Dataset excerpts:
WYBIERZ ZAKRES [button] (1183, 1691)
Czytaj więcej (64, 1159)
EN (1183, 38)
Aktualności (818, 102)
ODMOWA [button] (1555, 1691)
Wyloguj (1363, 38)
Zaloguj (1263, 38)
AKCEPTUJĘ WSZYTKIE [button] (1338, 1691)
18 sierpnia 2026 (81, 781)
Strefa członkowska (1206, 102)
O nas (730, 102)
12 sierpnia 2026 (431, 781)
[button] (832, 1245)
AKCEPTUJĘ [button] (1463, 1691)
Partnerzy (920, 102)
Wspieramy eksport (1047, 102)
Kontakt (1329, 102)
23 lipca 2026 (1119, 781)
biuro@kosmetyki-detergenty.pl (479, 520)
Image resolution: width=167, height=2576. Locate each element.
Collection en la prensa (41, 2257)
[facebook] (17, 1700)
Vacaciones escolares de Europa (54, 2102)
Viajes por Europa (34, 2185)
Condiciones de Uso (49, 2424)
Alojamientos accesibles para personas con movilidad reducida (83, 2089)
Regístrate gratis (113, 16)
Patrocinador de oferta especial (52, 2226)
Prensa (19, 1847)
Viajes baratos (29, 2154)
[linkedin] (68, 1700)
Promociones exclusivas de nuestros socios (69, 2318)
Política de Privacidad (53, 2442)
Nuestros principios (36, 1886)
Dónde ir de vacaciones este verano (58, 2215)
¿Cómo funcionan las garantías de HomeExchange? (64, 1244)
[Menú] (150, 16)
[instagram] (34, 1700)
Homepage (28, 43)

Exercise prompt:
The full set of entries above has to be restated exactly.

Solution to this task:
WYBIERZ ZAKRES [button] (1183, 1691)
Czytaj więcej (64, 1159)
EN (1183, 38)
Aktualności (818, 102)
ODMOWA [button] (1555, 1691)
Wyloguj (1363, 38)
Zaloguj (1263, 38)
AKCEPTUJĘ WSZYTKIE [button] (1338, 1691)
18 sierpnia 2026 (81, 781)
Strefa członkowska (1206, 102)
O nas (730, 102)
12 sierpnia 2026 (431, 781)
[button] (832, 1245)
AKCEPTUJĘ [button] (1463, 1691)
Partnerzy (920, 102)
Wspieramy eksport (1047, 102)
Kontakt (1329, 102)
23 lipca 2026 (1119, 781)
biuro@kosmetyki-detergenty.pl (479, 520)
Image resolution: width=167, height=2576. Locate each element.
Collection en la prensa (41, 2257)
[facebook] (17, 1700)
Vacaciones escolares de Europa (54, 2102)
Viajes por Europa (34, 2185)
Condiciones de Uso (49, 2424)
Alojamientos accesibles para personas con movilidad reducida (83, 2089)
Regístrate gratis (113, 16)
Patrocinador de oferta especial (52, 2226)
Prensa (19, 1847)
Viajes baratos (29, 2154)
[linkedin] (68, 1700)
Promociones exclusivas de nuestros socios (69, 2318)
Política de Privacidad (53, 2442)
Nuestros principios (36, 1886)
Dónde ir de vacaciones este verano (58, 2215)
¿Cómo funcionan las garantías de HomeExchange? (64, 1244)
[Menú] (150, 16)
[instagram] (34, 1700)
Homepage (28, 43)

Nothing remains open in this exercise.